===== Supplied text

Gardner v. B. F. Saul Co.

118 A.2d 802 (1955)

Spencer D. GARDNER, Appellant,
v.
B. F. SAUL CO., a corporation, Appellee.

No. 1713.

Municipal Court of Appeals for the District of Columbia.

Argued November 21, 1955. Decided December 8, 1955.

*803 Spencer D. Gardner, pro se.

Thomas F. Burke, Washington, D. C., for appellee.

Before CAYTON, Chief Judge, and HOOD and QUINN, Associate Judges.

PER CURIAM.

Appellant moved in the trial court to vacate a default judgment entered against him for possession of certain premises for nonpayment of rent. This motion was denied on June 28, 1955. On August 11, he filed a second motion which, for all practical purposes, was a motion for rehearing of the motion to vacate. This motion was denied on September 3 and on September 9, he filed notice of appeal.

==========
===== Dataset

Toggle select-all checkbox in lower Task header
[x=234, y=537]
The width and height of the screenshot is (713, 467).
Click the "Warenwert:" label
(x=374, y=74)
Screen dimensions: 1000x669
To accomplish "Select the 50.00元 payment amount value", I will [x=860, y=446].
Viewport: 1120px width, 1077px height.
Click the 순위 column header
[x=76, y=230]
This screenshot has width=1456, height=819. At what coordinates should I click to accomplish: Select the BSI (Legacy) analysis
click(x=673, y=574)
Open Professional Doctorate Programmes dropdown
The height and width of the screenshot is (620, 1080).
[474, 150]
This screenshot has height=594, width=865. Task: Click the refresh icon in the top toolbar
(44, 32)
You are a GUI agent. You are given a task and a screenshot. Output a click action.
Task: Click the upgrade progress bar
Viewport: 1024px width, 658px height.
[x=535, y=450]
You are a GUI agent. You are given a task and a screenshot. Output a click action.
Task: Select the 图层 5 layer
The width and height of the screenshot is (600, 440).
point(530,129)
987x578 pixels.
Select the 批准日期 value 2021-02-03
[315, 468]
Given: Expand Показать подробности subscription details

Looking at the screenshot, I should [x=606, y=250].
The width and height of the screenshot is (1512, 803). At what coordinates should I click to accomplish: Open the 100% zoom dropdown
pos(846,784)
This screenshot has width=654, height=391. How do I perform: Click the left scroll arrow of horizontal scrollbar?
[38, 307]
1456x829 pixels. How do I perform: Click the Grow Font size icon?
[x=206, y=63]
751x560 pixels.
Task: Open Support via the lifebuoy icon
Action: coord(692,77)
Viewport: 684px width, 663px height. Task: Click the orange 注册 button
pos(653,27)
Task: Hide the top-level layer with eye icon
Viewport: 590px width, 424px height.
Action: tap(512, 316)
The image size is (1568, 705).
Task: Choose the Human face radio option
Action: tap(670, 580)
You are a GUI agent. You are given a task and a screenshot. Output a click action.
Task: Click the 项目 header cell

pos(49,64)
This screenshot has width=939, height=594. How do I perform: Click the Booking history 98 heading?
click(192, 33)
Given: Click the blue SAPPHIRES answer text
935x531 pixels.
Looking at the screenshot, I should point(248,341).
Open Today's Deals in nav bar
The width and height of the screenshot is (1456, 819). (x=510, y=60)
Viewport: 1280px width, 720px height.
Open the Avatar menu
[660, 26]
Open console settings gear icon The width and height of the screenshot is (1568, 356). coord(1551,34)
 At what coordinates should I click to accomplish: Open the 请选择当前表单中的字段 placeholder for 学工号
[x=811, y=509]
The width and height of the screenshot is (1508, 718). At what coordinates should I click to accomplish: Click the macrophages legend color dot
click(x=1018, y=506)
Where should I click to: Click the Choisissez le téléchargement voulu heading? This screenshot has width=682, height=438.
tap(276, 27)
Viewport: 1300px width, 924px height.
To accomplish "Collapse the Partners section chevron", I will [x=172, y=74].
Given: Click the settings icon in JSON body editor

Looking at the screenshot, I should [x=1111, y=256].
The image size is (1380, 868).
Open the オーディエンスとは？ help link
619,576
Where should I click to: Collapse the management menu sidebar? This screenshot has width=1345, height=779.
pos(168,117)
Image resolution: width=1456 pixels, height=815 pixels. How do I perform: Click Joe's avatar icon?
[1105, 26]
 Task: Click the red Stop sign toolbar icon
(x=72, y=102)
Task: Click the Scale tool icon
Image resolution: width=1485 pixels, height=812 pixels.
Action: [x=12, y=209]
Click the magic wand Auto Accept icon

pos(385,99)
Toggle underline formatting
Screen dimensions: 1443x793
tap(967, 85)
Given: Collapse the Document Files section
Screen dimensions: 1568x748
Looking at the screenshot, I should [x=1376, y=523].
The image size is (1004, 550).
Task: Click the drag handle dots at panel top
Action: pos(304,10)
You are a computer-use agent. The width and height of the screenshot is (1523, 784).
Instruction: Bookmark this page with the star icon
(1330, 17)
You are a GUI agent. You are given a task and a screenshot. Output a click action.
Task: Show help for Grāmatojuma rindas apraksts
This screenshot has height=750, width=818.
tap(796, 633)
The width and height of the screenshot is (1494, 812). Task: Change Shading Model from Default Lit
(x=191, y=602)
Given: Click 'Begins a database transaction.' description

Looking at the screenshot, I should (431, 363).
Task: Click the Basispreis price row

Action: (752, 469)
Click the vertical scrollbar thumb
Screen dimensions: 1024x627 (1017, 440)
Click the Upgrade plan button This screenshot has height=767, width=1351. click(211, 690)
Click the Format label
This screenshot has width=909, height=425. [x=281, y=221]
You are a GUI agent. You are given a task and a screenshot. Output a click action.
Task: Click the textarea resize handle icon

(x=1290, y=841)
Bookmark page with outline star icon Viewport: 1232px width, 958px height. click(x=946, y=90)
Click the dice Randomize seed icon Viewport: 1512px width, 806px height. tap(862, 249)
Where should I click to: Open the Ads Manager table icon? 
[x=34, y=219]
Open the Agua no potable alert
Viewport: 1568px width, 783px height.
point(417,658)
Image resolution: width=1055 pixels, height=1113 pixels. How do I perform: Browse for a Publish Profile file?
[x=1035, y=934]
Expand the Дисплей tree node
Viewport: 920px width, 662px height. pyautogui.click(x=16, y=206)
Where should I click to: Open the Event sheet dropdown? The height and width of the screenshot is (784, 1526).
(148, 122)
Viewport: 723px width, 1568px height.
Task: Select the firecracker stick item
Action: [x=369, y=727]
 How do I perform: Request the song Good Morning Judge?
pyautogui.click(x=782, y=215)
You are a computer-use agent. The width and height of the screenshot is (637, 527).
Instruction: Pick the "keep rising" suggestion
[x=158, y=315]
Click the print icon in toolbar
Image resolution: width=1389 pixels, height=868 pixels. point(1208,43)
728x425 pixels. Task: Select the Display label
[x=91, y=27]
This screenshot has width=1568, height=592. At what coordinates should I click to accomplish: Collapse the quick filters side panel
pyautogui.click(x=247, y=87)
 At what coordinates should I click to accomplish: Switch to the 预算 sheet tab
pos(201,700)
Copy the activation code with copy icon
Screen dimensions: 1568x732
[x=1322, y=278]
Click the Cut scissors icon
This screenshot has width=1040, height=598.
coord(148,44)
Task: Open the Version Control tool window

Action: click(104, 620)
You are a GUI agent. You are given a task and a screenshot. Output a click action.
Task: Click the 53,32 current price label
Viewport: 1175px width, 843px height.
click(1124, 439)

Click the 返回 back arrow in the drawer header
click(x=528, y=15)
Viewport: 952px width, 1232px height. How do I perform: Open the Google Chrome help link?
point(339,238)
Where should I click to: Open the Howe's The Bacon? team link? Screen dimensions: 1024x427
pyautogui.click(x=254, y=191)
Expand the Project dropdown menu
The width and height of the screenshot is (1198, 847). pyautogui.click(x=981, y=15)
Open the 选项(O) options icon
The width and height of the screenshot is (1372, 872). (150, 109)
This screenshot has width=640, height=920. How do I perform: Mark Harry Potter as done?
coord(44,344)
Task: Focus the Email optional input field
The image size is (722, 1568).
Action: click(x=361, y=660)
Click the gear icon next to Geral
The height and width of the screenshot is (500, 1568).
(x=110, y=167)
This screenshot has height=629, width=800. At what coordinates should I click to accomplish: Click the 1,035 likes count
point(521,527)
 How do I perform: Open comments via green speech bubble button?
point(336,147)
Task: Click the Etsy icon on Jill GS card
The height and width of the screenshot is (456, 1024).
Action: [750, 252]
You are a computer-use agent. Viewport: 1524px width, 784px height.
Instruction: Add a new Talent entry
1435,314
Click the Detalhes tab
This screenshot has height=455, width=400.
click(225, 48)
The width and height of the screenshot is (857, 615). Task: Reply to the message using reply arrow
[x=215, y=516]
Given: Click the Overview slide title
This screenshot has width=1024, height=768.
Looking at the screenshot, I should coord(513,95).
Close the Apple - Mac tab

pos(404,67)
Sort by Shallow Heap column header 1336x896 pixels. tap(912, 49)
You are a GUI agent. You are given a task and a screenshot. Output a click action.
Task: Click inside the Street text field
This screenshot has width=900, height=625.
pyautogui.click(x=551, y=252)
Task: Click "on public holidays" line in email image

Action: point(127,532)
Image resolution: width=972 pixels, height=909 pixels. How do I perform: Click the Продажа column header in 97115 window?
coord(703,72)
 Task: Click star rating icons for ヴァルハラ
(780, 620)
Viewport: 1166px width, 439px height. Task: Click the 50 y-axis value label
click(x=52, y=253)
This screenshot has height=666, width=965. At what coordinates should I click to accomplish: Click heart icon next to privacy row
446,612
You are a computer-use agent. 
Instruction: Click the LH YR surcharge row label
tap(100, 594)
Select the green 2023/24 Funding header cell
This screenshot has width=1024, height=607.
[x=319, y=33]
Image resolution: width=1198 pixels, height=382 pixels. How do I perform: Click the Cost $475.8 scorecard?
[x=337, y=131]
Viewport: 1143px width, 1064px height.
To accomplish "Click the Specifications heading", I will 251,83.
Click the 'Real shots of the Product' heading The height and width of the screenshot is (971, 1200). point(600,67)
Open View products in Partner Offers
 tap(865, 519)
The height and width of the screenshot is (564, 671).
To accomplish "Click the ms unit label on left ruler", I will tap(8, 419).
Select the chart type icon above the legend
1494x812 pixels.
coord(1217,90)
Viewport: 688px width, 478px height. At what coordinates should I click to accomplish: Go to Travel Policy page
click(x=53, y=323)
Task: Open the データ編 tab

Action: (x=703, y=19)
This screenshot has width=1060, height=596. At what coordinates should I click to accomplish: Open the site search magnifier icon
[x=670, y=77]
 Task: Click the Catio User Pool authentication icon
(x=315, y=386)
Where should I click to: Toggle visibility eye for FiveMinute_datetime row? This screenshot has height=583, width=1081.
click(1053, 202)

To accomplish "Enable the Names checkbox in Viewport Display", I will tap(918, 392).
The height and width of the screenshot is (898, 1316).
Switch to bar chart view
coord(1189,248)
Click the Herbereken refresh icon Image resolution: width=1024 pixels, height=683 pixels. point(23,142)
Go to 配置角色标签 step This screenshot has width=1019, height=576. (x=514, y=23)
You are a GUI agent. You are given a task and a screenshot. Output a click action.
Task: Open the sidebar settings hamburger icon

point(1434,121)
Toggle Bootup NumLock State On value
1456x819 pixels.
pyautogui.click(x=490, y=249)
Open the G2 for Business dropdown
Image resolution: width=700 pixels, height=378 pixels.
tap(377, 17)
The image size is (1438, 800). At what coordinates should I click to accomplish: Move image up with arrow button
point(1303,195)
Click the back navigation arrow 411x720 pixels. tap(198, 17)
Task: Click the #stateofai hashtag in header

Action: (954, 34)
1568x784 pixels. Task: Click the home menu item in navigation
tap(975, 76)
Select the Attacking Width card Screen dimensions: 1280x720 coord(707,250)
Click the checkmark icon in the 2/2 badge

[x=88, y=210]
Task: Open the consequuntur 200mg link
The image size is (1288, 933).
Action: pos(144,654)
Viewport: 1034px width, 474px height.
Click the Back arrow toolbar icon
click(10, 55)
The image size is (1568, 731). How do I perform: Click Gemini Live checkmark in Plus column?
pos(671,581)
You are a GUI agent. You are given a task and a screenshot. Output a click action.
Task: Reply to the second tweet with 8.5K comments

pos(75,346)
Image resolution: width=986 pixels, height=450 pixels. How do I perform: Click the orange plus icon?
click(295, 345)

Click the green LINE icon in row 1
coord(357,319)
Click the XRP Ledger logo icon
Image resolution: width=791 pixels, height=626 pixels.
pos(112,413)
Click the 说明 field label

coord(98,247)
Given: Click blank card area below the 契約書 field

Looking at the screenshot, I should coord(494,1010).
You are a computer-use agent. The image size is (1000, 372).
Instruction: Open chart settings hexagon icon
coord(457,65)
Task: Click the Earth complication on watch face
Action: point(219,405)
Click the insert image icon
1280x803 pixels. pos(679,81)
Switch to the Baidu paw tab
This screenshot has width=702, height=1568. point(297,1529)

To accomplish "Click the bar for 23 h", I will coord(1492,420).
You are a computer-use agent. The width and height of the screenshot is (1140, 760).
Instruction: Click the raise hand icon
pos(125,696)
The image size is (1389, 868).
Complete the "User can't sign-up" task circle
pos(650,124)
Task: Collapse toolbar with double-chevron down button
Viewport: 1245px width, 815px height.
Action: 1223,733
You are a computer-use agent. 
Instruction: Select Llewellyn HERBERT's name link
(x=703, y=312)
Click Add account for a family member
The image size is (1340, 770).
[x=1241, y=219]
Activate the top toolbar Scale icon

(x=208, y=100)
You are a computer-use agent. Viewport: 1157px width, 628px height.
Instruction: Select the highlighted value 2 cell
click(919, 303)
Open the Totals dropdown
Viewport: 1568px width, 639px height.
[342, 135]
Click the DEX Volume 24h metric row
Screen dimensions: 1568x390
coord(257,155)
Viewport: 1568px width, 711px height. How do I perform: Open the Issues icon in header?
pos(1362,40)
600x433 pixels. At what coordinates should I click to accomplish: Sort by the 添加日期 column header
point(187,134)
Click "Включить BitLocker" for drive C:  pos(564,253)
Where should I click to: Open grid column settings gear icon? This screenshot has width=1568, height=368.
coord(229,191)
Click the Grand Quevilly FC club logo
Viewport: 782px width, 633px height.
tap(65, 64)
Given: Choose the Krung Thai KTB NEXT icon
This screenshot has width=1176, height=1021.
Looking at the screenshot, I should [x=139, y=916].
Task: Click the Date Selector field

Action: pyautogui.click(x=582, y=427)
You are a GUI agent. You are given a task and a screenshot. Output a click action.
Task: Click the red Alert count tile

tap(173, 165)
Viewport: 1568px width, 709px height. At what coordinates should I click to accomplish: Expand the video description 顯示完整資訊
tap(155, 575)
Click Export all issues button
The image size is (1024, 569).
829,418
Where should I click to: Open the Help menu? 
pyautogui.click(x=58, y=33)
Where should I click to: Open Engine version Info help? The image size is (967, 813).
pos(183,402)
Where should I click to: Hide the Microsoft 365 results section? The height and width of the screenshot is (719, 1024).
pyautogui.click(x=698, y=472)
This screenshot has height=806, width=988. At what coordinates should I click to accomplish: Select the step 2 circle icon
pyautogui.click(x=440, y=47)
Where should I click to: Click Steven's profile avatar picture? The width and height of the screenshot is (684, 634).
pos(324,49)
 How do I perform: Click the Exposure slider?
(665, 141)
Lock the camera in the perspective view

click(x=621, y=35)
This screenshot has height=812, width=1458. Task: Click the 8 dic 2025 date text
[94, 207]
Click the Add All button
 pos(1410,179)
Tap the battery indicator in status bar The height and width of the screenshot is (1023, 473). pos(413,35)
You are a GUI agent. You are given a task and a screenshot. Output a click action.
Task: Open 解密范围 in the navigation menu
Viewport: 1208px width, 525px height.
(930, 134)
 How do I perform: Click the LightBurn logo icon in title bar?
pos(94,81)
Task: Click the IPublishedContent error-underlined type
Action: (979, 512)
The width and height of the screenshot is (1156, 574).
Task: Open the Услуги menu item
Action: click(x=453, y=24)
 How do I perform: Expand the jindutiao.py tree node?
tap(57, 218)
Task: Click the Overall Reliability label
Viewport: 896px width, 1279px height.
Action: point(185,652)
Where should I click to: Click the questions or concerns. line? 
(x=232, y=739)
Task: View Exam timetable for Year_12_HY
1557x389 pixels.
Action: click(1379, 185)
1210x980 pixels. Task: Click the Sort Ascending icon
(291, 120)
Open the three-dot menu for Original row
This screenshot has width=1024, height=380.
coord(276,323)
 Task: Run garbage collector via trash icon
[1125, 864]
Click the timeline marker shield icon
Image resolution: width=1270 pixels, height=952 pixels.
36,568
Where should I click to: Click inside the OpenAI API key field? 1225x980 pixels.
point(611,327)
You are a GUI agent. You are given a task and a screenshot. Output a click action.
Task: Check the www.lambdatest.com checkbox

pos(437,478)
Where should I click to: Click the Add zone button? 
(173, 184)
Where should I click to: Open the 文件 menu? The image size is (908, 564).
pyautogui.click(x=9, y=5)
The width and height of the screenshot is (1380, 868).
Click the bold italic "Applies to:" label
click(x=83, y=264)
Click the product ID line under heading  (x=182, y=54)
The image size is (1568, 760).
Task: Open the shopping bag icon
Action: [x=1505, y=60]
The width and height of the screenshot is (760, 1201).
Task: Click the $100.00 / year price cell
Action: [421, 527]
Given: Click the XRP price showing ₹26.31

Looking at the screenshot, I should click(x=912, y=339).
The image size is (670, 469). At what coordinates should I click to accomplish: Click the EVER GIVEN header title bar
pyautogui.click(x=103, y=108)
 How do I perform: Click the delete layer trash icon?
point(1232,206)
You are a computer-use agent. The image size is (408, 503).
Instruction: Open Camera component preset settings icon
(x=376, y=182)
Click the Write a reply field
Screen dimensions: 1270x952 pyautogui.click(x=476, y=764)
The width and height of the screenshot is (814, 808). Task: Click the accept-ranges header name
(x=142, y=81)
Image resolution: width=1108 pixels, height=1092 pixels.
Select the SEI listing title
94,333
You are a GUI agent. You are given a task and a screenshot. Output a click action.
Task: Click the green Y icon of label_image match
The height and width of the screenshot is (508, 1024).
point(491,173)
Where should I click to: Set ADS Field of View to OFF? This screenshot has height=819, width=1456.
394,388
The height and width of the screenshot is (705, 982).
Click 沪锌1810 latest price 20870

==========

» Exercise instructions
Can you reproduce, word for word, the passage of the court opinion above starting with "B. F. SAUL CO., a" and going on through "QUINN, Associate Judges."?

» Response
B. F. SAUL CO., a corporation, Appellee.

No. 1713.

Municipal Court of Appeals for the District of Columbia.

Argued November 21, 1955. Decided December 8, 1955.

*803 Spencer D. Gardner, pro se.

Thomas F. Burke, Washington, D. C., for appellee.

Before CAYTON, Chief Judge, and HOOD and QUINN, Associate Judges.